El capitalismo, una historia de amor, de Michael Moore
4 Febrero 2010 por Felicísimo ValbuenaEste nuevo documental de Michael Moore se distingue de los que ha realizado anteriormente porque es demasiado ambicioso. Ya no se enfrenta con la Asociación del Rifle, o con las aseguradoras. Va directamente contra el capitalismo.
Hay varios momentos de esta película que dan de sí para relatos y películas independientes.
- Los “buitres” que se apoderan de los pisos que los norteamericanos no pueden pagar. Los buitres no matan: limpian. Se hacen con la información sobre los pisos-ganga como si fueran aviones-espías sobrevolando un campo de batalla.
- Un ejecutivo que ve como lo más normal suprimir, si fuera necesario, todos los puestos de trabajo de la industria del automóvil en Flynt, Michigan, sede de la General Motors. Y vaya que si los suprimieron. La cámara recorre el lugar completamente apasionado en el que durante muchos a os se elevaban las fábricas. Pocas veces he visto la unión tan directa entre unas palabras y una acción tan destructora.
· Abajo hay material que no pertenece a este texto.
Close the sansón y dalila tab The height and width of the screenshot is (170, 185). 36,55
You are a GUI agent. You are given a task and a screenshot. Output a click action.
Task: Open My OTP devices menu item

- Algunas empresas y corporaciones se aprovechan de sus empleados. Firman, en su nombre, pólizas de seguro de las que ellas son los beneficiarios de las muertes. El experto que ha investigado estos grandes abusos llega a emplear el humor negro. Hay empresas que parece que desean que mueran más empleados, porque así se beneficiarán más.
- Cuando surgió la epidemia del fraude bancario, sobrevino el 11 de Septiembre y tuvieron que separar a quinientos agentes que estaban dedicados a investigar a fondo el fraude.
- Los prestamistas han sido los culpables de la crisis. Los ricos se dispusieron a hacer su última faena de robar a los pobres. Se han enriquecido los ejecutivos de los bancos y los políticos que se pasaron a la empresa privada, proclamando mentiras en las que ellos no creían.
- Cuando las películas sobre catástrofes se han convertido en un género, un estudioso le expone a Moore una gran alegoría: La crisis ha sido como el desbordamiento de una presa. El sistema estaba construido sobre arena, no sobre piedra.
Moore no se puede enfrentar sólo con ese enorme gigante que es el Capitalismo. Entonces, se le ha ocurrido lograr una condena que proceda nada menos que de la Iglesia Católica. Desde el sacerdote católico que aparecía en Gran Torino, de Clint Eastwood, no había visto yo una presentación tan favorable de dos sacerdotes y un obispo: el que casó a Michael, el que casó a su hermana y el Obispo de Chicago, ayudando a los pobres. Nada que ver con los directores españ oles actuales, que están en un rancio anticlericalismo. Por supuesto, que si se pone de moda presentar favorablemente a los curas y eso da dinero, se apuntarán a esa moda.
El documental finaliza con la música de La Internacional, himno que han cantado y siguen cantando los comunistas durante muchas décadas.
Es decir, nuevamente nos encontramos con este director sagaz, atrevido, contradictorio, sensacionalista, demasiado apegado a su Flynt natal, al que siempre presenta en sus documentales, y a sus anécdotas personales. Le falta un marco filosófico en el que encuadrar un acontecer tan enorme como la crisis del capitalismo. No puede saltar a una visión teológica sin antes haber abordado aspectos muy diversos. O como dirían los lógicos, debería haber estructurado este documental como un sorites o razonamiento continuado. Pienso que los documentales de Moore ilustran muy bien algunos aspectos de la realidad y conectan con un público muy amplio. El pero que le pongo es que, como diría Eric Berne, siempre hay un elemento de Juego. Más en concreto, este documental ilustra el Juego que Berne denominó ¿No es terrible?. Se convierte en un juego cuando el jugador manifiesta abieretamente su angustia, pero en secreto le gratifica pensar en las satisfacciones que puede conseguir de su desgracia. Por eso, hay una corriente de opinión muy extendida según la cual Moore saca demasiados beneficios del capitalismo al que critica.